Too bad they haven’t found a way to monetize this, ![]()
They are a great service! If you want premium things it’s ok to pay a little bit of money. ![]()
People aren’t complaining about features they want that are behind a paywall… the issue is (and this is true with any company) taking something that was not charged for and then MOVING it behind a paywall. New features that are debuted as part of the subscription is a non-issue.
I started using Sauce for Strava much better value for my needs, chap that made it very helpful also getting a patch done so it would work on my laptop
Most of Strava’s route-creation tools are direct copies of those found in Ride With GPS, which is a much better for route creation in my opinion. RWGPS is constantly innovating…which Strava quit doing years ago.
Back in the day when I started using Strava you could only upload 5 rides a month for free and had to pay if you wanted to do more than that.

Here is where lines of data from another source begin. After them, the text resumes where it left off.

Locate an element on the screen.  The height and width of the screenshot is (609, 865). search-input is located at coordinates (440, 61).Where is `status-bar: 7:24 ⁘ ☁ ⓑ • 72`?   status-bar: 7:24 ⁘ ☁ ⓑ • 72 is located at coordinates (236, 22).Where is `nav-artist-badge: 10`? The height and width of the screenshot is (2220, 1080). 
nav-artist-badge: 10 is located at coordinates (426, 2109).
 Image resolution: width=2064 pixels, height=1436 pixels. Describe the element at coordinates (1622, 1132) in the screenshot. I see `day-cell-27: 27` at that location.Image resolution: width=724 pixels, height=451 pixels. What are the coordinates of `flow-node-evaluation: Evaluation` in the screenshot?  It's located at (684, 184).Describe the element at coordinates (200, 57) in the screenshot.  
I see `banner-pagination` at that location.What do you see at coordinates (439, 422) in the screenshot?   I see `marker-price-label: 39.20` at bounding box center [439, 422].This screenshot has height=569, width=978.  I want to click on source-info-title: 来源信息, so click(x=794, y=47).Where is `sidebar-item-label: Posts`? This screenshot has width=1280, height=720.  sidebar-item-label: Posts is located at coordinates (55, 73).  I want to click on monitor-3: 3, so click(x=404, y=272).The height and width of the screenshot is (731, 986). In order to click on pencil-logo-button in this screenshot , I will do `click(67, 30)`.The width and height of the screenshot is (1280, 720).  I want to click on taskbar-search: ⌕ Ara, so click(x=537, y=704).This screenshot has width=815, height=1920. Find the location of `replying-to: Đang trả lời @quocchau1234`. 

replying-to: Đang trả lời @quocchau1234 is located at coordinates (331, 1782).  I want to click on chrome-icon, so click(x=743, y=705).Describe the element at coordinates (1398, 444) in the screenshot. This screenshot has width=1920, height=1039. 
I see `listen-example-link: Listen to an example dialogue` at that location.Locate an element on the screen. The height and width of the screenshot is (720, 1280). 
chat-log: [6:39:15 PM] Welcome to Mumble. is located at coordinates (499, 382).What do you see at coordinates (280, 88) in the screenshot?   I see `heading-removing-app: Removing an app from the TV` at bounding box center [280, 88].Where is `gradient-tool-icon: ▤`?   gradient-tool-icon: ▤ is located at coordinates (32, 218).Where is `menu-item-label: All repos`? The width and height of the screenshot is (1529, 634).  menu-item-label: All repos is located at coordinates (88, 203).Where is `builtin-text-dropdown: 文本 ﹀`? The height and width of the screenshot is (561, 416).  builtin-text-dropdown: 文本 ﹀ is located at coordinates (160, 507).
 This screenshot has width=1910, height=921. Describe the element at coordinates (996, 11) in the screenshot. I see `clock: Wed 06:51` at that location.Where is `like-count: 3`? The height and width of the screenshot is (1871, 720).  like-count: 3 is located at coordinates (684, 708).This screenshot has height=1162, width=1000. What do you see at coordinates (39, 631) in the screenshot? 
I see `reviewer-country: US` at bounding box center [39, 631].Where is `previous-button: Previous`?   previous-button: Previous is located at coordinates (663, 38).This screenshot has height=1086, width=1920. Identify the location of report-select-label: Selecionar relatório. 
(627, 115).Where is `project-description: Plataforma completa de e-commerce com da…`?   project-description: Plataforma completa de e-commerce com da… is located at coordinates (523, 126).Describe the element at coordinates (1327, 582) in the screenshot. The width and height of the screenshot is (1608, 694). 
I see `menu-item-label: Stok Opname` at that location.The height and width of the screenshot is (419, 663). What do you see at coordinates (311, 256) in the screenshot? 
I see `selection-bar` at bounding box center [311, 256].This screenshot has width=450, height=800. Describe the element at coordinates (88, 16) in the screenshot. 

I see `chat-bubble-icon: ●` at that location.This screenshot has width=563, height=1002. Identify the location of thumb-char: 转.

I don’t mind paying the subscription but wish they’d add value by adding features vs going back to the extreme restrictions for free accounts that it started out as
Yeah, thanks for that. Been poking arond it.
Quick one, where do I find the heatmaps on RWGPS? Or does that come with the Premium Subscription? And the premium subscription is same price as Strava, is it not? $80/year.
If that’s the case, how does RWGPS differ from Strava regarding its top tier pricing plan, other than being more expensive than Strava?
I have always used Movescount (when it was available for its heatmaps) and PlotaRoute for creating routes, together with other mapping apps (Google Maps and maps.me). No one mapping app platform has it all.
I can’t see how this is “an issue”. This is how businesses conduct business. You incentivise people with a freebie and after a while, you charge people for it. Some fish bite and others don’t. As others already have said, Strava does not owe its users anything. They better provide some basic feature to not lose customers (but in the case of Strava: lose them to which platform exactly?).
To me Strava is the Instagram/Facebook of the cycling world and I’d like to see them implement more features in that vein. I don’t pay for it anymore as I don’t get anything out of it besides the social aspect and I can have that for free. Pay for the services you like and don’t for those you don’t like. Easy as that.
Maybe I’m just being slow because it’s early, but I can’t think of another business that has provided something free to end users for years and then suddenly started to charge for it, other than Netflix taking away sharing, and people are in an uproar over that. I’m sure people will now name others that have, but if I can only think of one, I would not say it’s how all businesses conduct business.
I think there is a distinction without a difference here. The distinction being time period (years). But this practice is no different than a free one week trial to Zwift or any streaming platform, or even the free samples they give out at my local Sams club.
Those are not the same. Those are known trial periods “try this and if you like it, we will begin charging you”. What Strava did was a surprise.